St. Eve found that the insureds’ evidence in opposition to Hallmark was insufficient to create a fact issue. She noted, for example, that testimony from the insureds’ broker – that the longer retroactive dates for the additional insureds may have been gratuitous “bonus coverage” in a soft insurance market – was wholly speculative.

The insureds also raised estoppel as a defense. But the main case law they relied on arose in the context of where the insurer claimed a mutual mistake in a policy but failed to either defend the insured or file a prompt declaratory action in response to an underlying claim, as required by Employers Insurance ofWausau v. Ehlco Liquidating Trust, 186 Ill.2d 127 (1999). In this case, by contrast, Hallmark filed a prompt declaratory action.

St. Eve further found a lack of evidence that the insureds detrimentally relied on the retroactive dates listed in the 2013 and 2014 policy endorsements.

They claimed, for example, that they relied on the coverage advice from their broker concerning the retroactive dates, but their broker testified that he did not know one way or the other what coverage the 2013 policy provided the additional insureds after Roberg submitted the 2013 application.

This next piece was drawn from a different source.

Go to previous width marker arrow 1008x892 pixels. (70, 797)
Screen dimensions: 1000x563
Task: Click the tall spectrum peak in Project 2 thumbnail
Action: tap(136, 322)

The court therefore granted Hallmark reformation of the 2013 and 2014 policies, finding that it owed no duty to defend any of the insureds or to pay a judgment or settlement on their behalf. The court found it unnecessary to address Hallmark’s rescission claim.

Key Point

Evidence of mutual mistake sufficient to allow reformation of insurance policy language may be based both on an insured’s acknowledgment of the actual coverage provided as well as evidence of an insurer’s established underwriting practices.